Exercise objective:
The entries that follow include a run beginning at the line with "Image resolution: width=691" and ending at the line with "Given: Click the 'Bondi"; restate that run word for word and leave the rest out.

Extracted data:

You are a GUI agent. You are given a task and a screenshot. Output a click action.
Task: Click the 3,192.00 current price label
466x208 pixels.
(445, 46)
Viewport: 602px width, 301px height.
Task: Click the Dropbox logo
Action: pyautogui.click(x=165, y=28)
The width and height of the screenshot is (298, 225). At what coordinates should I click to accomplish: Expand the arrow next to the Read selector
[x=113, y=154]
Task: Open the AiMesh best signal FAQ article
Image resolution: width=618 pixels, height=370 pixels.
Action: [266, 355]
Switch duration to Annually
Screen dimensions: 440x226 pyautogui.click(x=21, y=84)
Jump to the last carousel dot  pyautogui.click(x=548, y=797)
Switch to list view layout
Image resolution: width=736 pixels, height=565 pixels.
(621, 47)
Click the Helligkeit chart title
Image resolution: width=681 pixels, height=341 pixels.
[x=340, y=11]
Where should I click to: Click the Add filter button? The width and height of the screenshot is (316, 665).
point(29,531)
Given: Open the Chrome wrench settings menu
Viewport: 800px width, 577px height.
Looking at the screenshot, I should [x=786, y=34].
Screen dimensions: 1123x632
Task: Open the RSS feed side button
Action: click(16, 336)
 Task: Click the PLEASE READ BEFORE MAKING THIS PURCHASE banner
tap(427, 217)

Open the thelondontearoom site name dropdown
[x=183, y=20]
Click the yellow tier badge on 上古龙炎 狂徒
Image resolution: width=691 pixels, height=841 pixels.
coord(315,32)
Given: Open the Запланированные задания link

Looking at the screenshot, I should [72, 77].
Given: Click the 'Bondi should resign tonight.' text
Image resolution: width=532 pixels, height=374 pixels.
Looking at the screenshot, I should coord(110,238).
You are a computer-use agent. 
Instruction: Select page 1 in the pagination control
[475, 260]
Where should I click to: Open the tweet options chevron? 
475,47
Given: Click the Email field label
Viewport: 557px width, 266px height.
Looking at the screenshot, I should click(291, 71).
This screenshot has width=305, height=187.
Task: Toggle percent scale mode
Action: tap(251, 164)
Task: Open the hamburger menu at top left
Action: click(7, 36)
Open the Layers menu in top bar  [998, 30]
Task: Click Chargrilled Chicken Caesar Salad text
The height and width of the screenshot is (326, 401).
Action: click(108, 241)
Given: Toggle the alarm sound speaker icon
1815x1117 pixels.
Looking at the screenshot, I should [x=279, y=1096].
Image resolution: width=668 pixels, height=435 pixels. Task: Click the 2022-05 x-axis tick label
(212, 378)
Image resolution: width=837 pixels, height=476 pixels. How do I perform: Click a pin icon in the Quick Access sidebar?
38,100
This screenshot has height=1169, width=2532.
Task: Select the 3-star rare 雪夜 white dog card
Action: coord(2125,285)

The completed task:
Image resolution: width=691 pixels, height=841 pixels.
coord(315,32)
Given: Open the Запланированные задания link

Looking at the screenshot, I should [72, 77].
Given: Click the 'Bondi should resign tonight.' text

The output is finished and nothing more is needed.